CL購入時の眼科受診率、落ち込みが顕著に
2014年60%→2022年20%→元記事メディカルトリビューン 2022年08月19日
日本コンタクトレンズ協会では、2014年から毎年、コンタクトレンズ(CL)に関する消費者実態調査を実施している。同協会副会長でメニコン生産開発統括本部長の川浦康嗣氏は、第8回調査の結果をフォーサム2022せとうち(7月8~10日)で発表した。それによると、2014年に実施した第1回調査と比べ、CL購入都度の眼科受診率が60%から20%へ大幅に低下していた。
CL出荷額はコロナによる落ち込みから回復
川浦氏はまず、直近のCLのメーカー出荷額について触れた。2019年の2,570億円から新型コロナウイルス感染症(COVID-19)による外出自粛要請があった2020年は6.5%減少して2,402億円となったものの、2021年には2,570億円とCOVID-19パンデミック以前の水準まで回復した。
CLの種類別に見ると、クリアレンズが2019年2,128億円、2020年2,019億円、2021年2,154億円、カラーレンズはそれぞれ442億円、383億円、416億円だった。

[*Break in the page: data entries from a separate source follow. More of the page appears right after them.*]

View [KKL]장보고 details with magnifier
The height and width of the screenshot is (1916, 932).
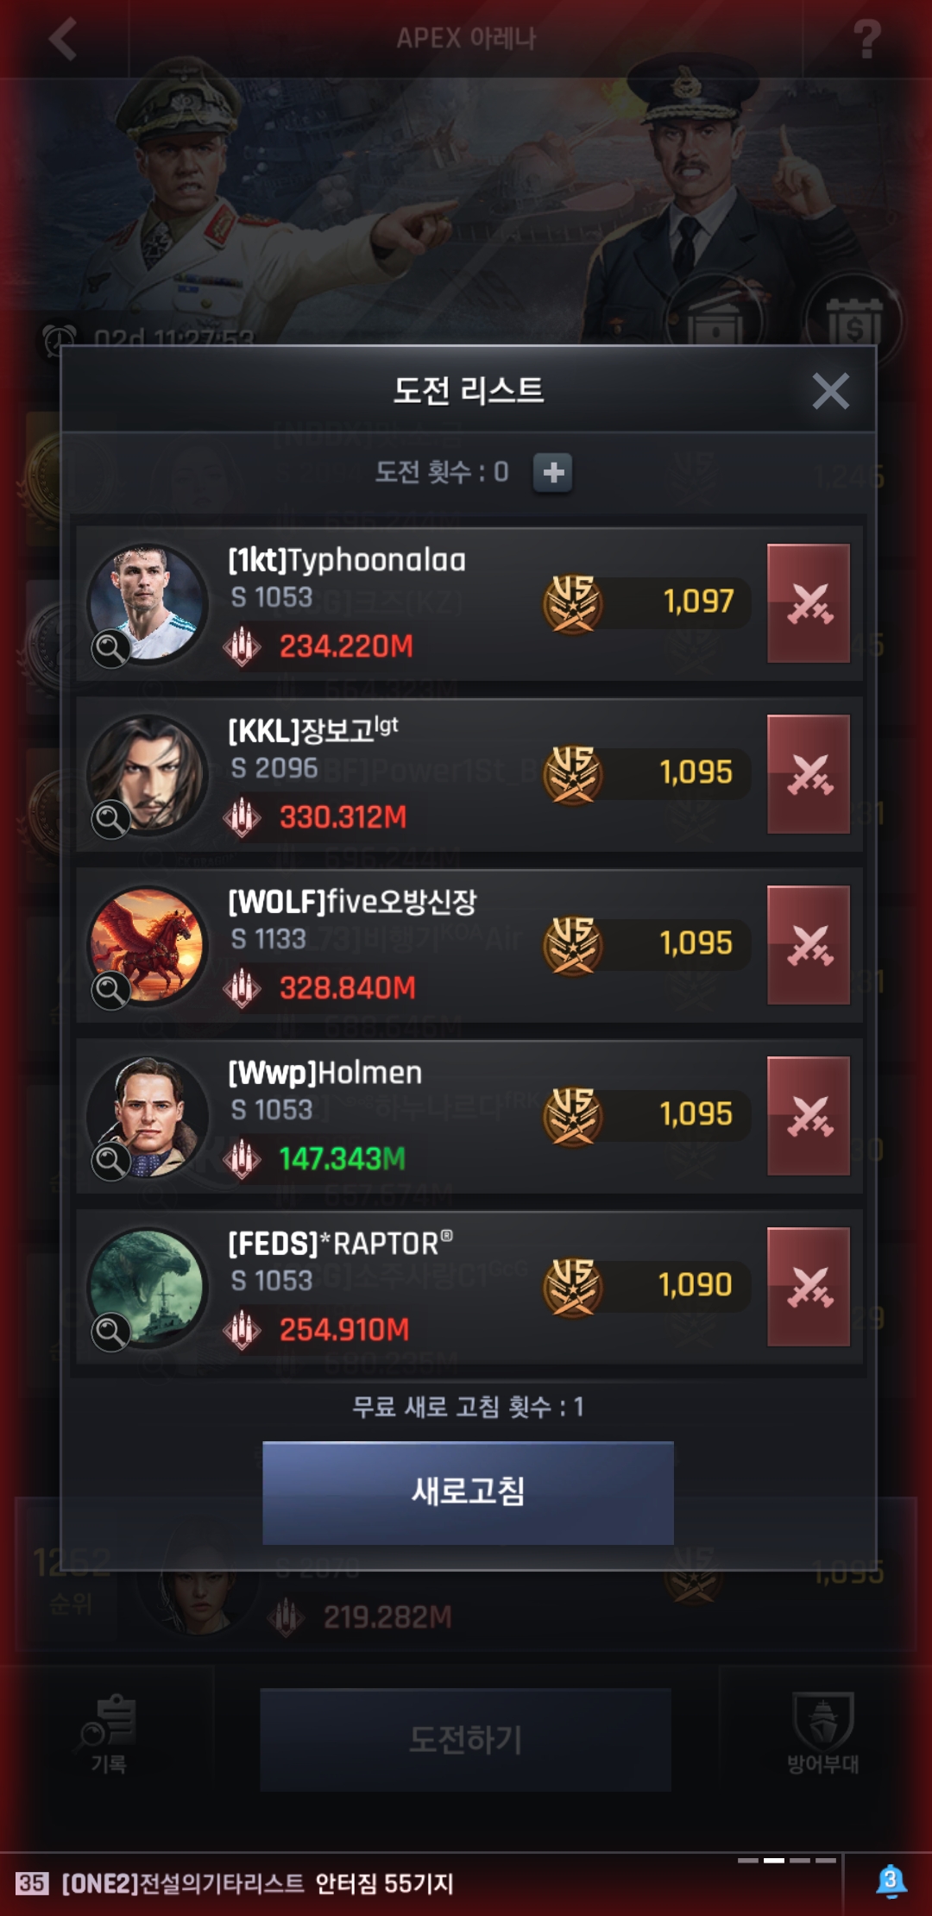pos(111,819)
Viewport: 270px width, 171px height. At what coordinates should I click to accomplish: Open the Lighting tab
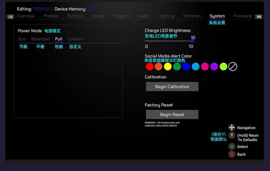(x=166, y=16)
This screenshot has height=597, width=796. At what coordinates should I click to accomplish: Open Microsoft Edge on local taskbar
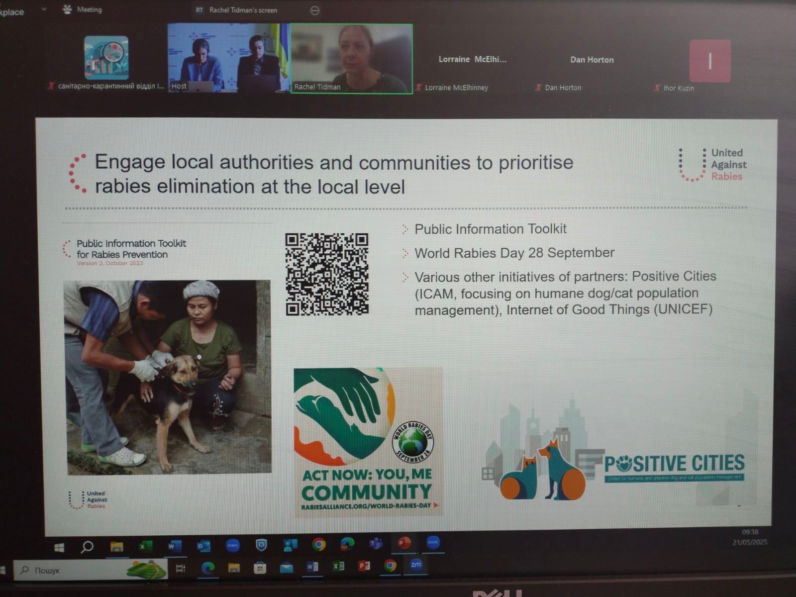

続いて同氏は消費者実態調査の結果を紹介した。日本コンタクトレンズ協会では、2022年1月8~18日に15~59歳の男女を対象として、CLの購買実態、使用状況、眼科受診状況に関するアンケートをインターネットで実施した。スクリーニング調査として5万3,304人、本調査(CL購入者のみ)として3,598人の回答が得られた。
なお、第1回調査の対象は全て女性だったため、今回の調査結果との比較は女性のみの数値となっている。 (中略)
一度も受診なしの割合は低下
15~29歳の女性において、CLの購入頻度が高い施設を調べたところ、第1回調査(1,168人)では眼科および眼科併設店が52%だったのに対し、第8回調査(1,198人)は45%と有意に低下し、インターネット通販が23%→30%と有意に増加していた(全てP<0.01)。(中略)
2017年9月の厚生労働省医薬・生活衛生局長通知「コンタクトレンズの適正使用に関する情報提供等の徹底について」発出を受け、2018年の第4回調査から新設した購入時の眼科受診勧奨に関する項目については、「いつも勧められる」「どちらかといえば勧められることが多い」は第4回調査、第8回調査とも60%超で大きな変化はなかった。
一方、購入時の眼科受診については、「一度も受診なし」が第1回調査の15%→第8回調査の9%と有意に改善したものの、「購入都度の受診」は同期間に60%→20%と大幅に減少し(全てP<0.01)、これらに伴い「初回含め不定期受診」が25%→71%と増加した。川浦氏は「一度も受診なしが減ったことは喜ばしいが、今後は不定期受診の中身の質を高めていく必要がある」と指摘した。レンズ別では、カラーレンズに限定すると「初回含め不定期受診」が29%→74%と増加していた。
非受診の理由をレンズ別に見ると、全体、クリアレンズ、カラーレンズとも「お金がかかるから」「眼に不具合・不都合を感じていないから」が上位を占めた。
95%がCLをごみ箱に捨てると回答
コロナ禍の外出自粛に伴いCLの使用頻度が低下し、眼鏡の月間使用日数が「増えた」としたのは、2021年の第7回調査で34.7%だったが、第8回調査では29.6%と増加幅が縮小し、同時にCLの購入回数が「減った」としたのは32.9%→25.9%と減少幅が縮小していた。川浦氏は「CL需要の回復傾向が示唆されている」と述べた。
また今回は、使用済みレンズ廃棄に関する意識調査も実施した。日本では、いずれの年齢層においても約95%がごみ箱に捨てると回答していた。
以上を踏まえ、同氏は「眼科受診率について、一度も受診なしの割合は減少しているが、受診勧奨率が低いチャネルに対し協力要請を行うことが重要。あらためてCLの適正使用など、安全啓発を実施していく」と述べた。